Its looking a lot better with the heat. Have you tried a gas lens? I bought a stubby gas lens kit from HTP and not only is is much shorter but the gas lens gives you better coverage for stainless.
And yes, make sure you poke a hole for the air to escape the purge. Also, the hole should be at the highest point if possible. Argon is heavier than air so treat it like water in the purge.
I like the thin TIG gloves, fit them snug.
For TIG gloves I generally just go with the Harbor Freight super thin goat skin gloves. They are cheap and with the thin gloves it seems when you get them too hot the tips of the fingers shrink so at this price I can treat them more like throwaways.
Heath,
I am realizing that for thin metal, the water cooled torch is probably a waste of money.
I guess I'm still glad I have it for future projects, but I could have saved a lot of money by just getting the regular air-cooled TIG instead. The torch is a WP-20 Weldcraft, and doesn't have any options for a stubby gas lens..... given that I don't really need the watercooling, I think I should probably just buy a different torch that is small, and flexible and more optimized for low-amperage welding projects. Flex-head, stubby lens.... all that stuff!

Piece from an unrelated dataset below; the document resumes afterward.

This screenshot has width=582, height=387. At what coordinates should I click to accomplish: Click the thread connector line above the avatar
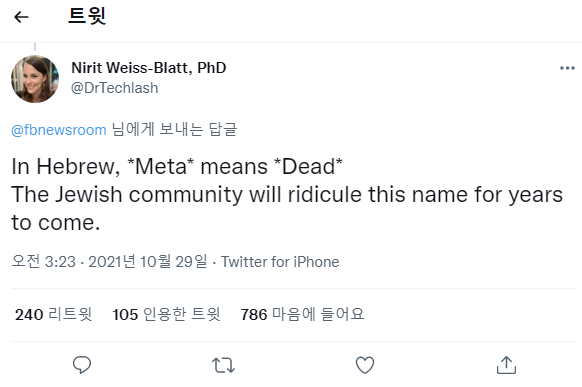(35, 47)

I just don't know how if the connector on the welder side is "standard" across different brands/models or if they are all different? 
Stein,
The burn I got was a real oddball situation. I was trying to put small tacks on the mild steel headers to lock the segments together before I removed them. So I had the TIG torch in the middle of that whole cluster of strut/engine cradle/header tubes. It was really hard to get into a comfortable position for welding and I was just "bare handing" it, since these were literally just 1-second long welds..... quick and dirty, or so I thought.
At one point, I lifted the torch out-of-position while it was arcing to the exhaust tube and I accidentally touched the .030" filler rod to the tungsten, where it immediately fused-itself and got stuck. The filler rod is 36" long so the other end was flopping around and at that exact same moment, the flopping end touched the underside of the engine cradle tube creating a perfect ground for the 45A flowing into the tungsten!!! That entire filler rod INSTANTLY turned bright red and welded itself to the engine cradle, and my fingers couldn't let go of it fast enough to get away from all that heat! It was pretty damn scary and painful, but I eventually dropped the torch and the circuit was interrupted but by then I had already gotten my "3-finger tattoo".
Lesson learned. Wear gloves (ALWAYS) and use smaller lengths of filler rod when working in tight spaces.